That's good to know David. Thanks for pointing that out. 

BTW, I wasn't taking a shot at anyone.


----------



## david lim (Mar 30, 2004)

shot? nah. didn't mean to make it sound that way. the calvin thing was in jest about a time when someone called you Calvin . I made a similar speech. Anyway, we digress. These posts are about how Aquaticmagic is a good seller . (Calv... I mean Cavan... your mailbox is full .)


----------



## Gonzofish (Mar 26, 2005)

*not so much of a "friend"688*

Geez,

I ordered $65 worth of mosses from "friend688" at about the same time as JimJim. I did haggle him down and saved about $20 on the total order. A few days after I placed my order, I noticed that he cut his auction prices on Aquabid nearly in half. Standard Global shipping took 14 days to arrive, not 10 days as advertised. When the mosses arrived, they literally stank. He had used plastic cups (he calls them tubs) poorly sealed with tape and filled to the brim with water. The worst of the bunch, willow moss, mini moss, and fissidens nobilis, were brown and smelled like s#[email protected] The only salvagable plants were fissidens sp. and star moss. The portions for the latter were similar to JimJim's. Now a strong current caught them and now I can't even find them.

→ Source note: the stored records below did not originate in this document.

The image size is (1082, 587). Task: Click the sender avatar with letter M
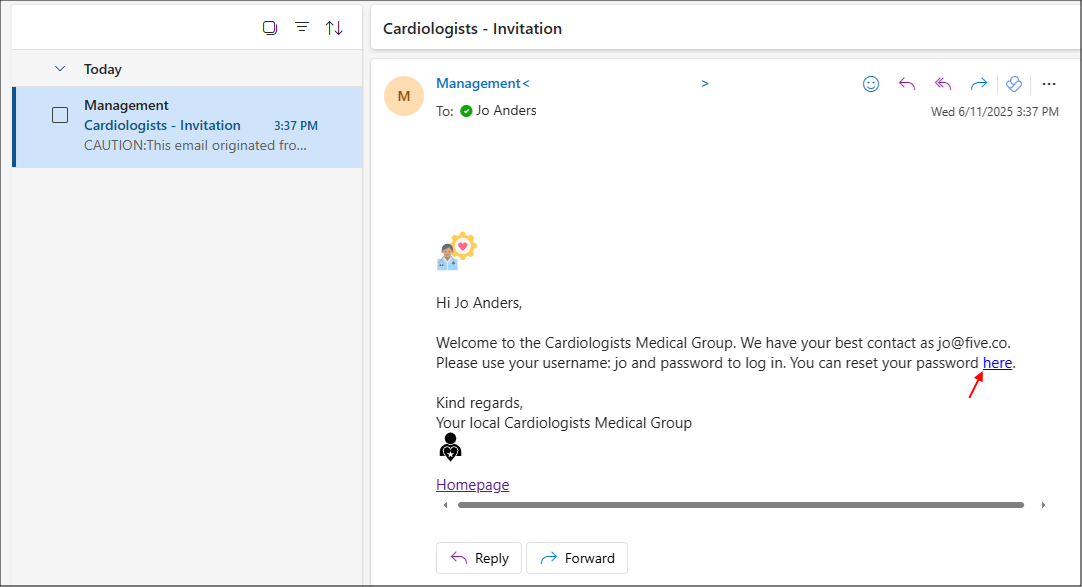click(404, 96)
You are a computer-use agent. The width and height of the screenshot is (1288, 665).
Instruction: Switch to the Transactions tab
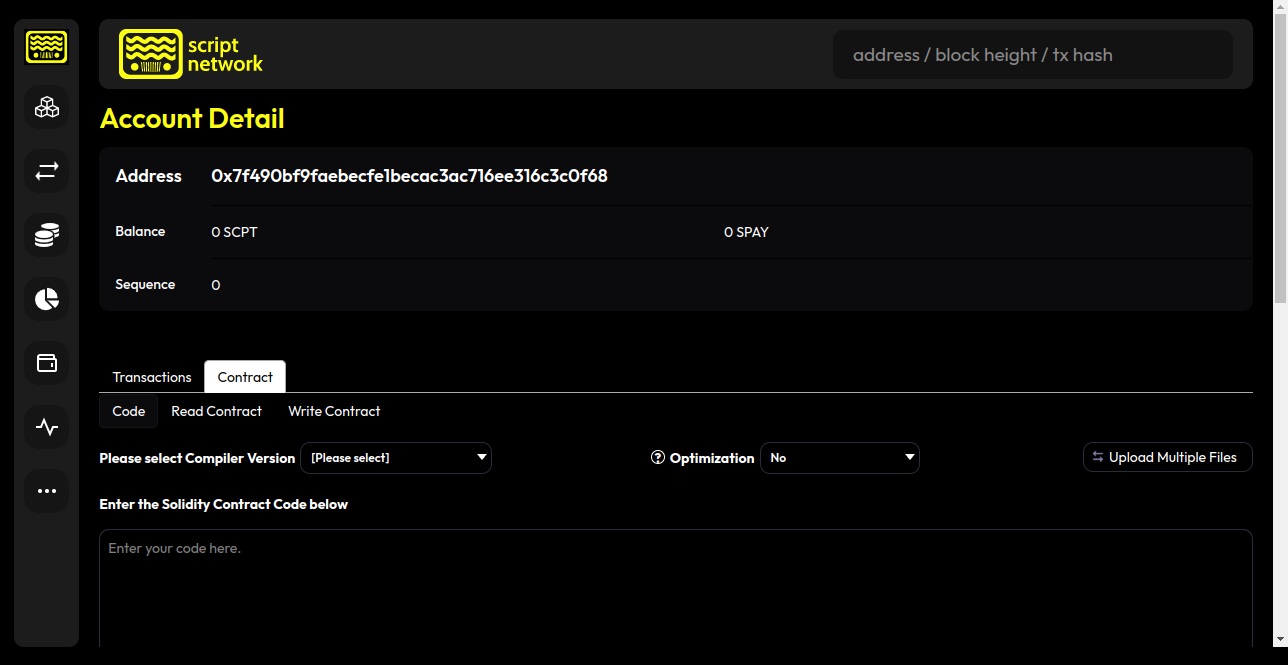pyautogui.click(x=152, y=377)

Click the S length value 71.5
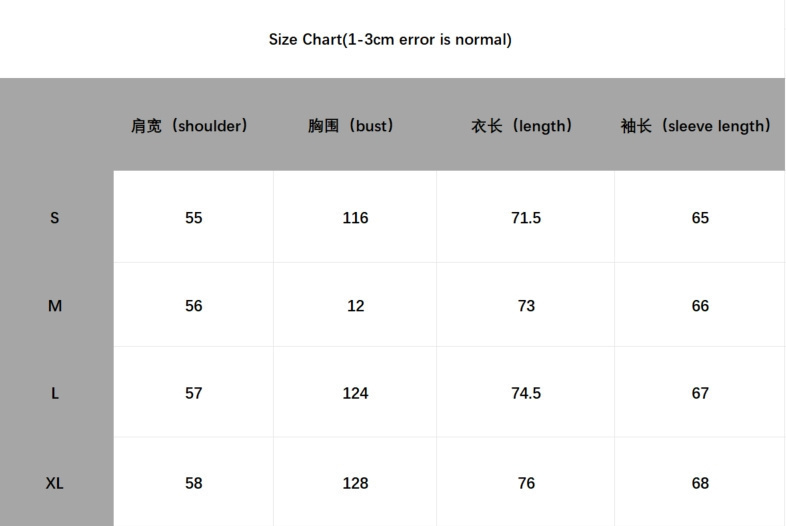[526, 218]
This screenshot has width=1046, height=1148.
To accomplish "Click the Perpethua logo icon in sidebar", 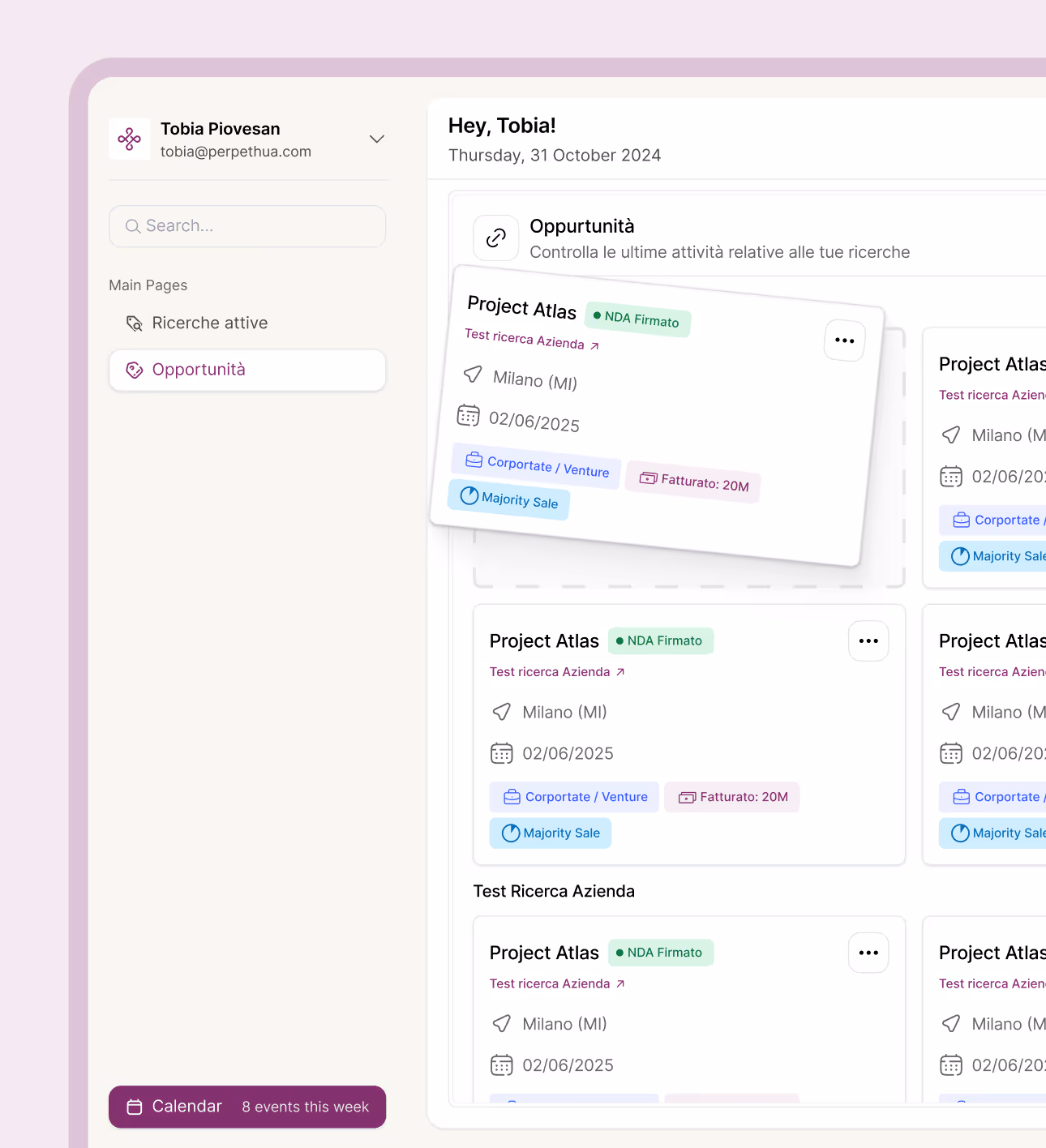I will click(129, 139).
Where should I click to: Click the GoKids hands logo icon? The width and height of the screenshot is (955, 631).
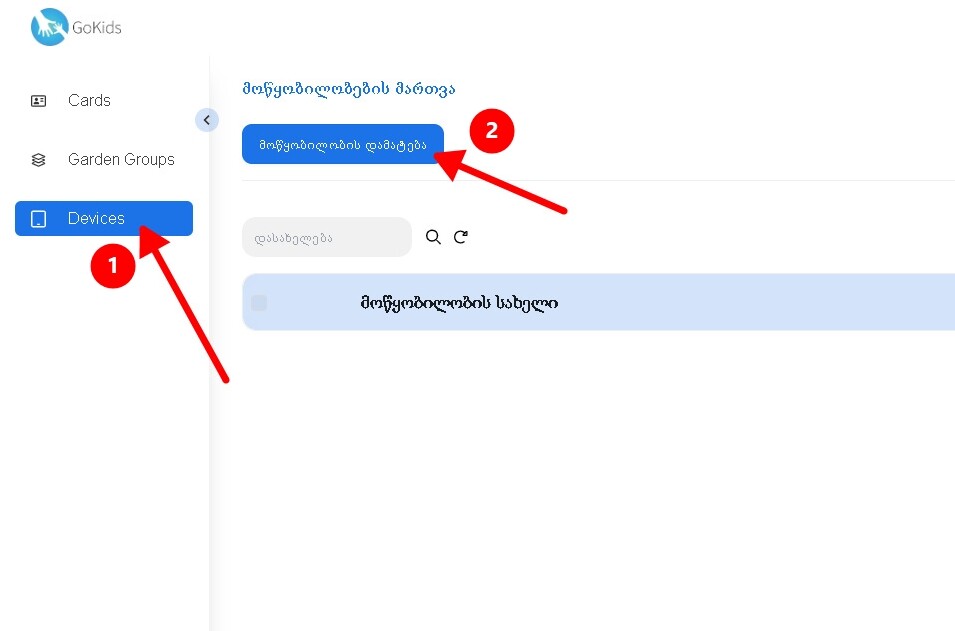(x=49, y=27)
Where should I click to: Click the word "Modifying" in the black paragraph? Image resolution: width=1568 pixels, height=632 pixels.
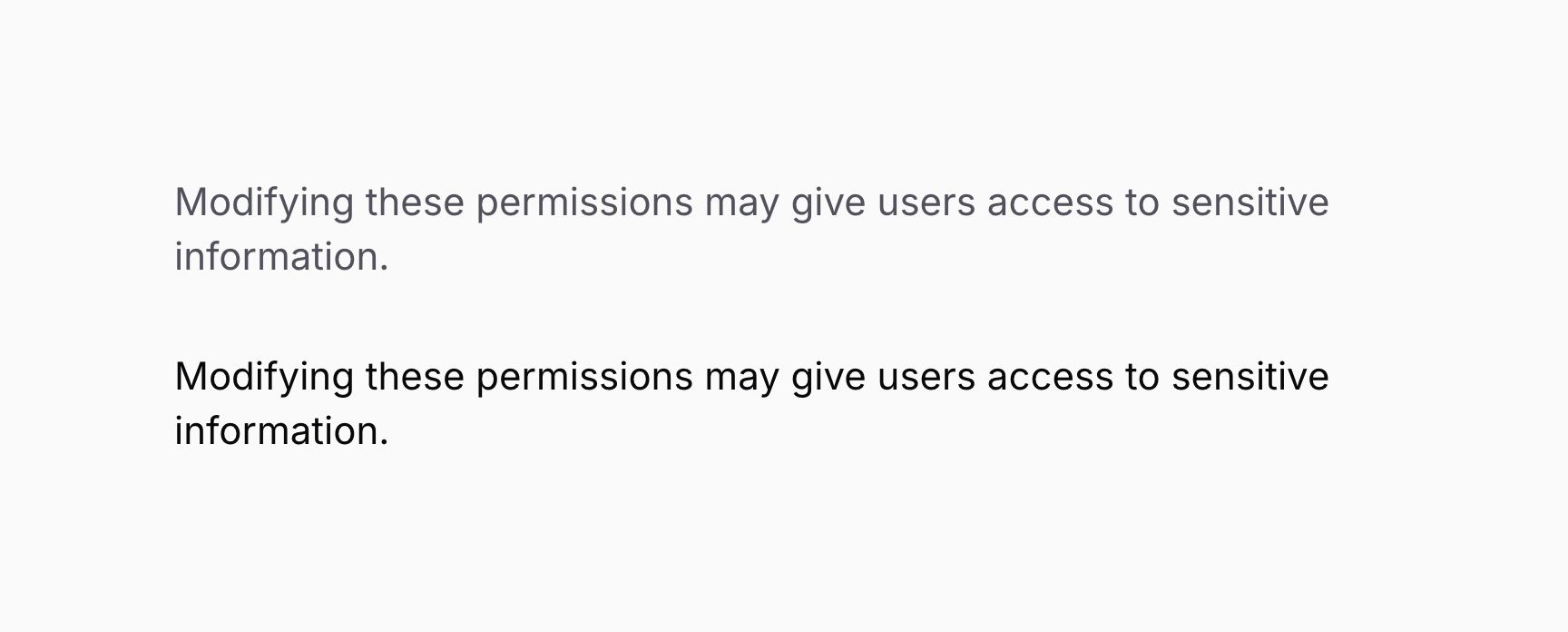(x=264, y=377)
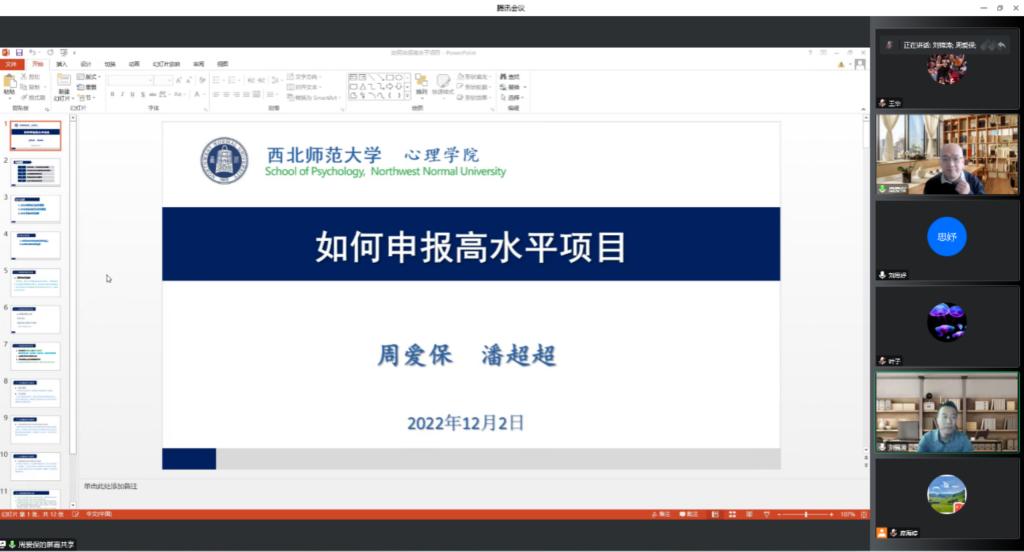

In his defense, he did offer to rectify the situation, but only if I paid for more plants! Unfortunately for me I never bid on an auction so I can't even leave negative feedback.

My search for healthy Fissidens nobilis continues.


----------



## John N. (Dec 11, 2005)

I'm always glad to hear positive and negative experiences with plant retailers (especially overseas) gives me a better idea of who to order from. I've like ordering stuff from Mike (aquaticmagic) his stuff is always good, and he does make every effort to please the customer, and is very responsive with email.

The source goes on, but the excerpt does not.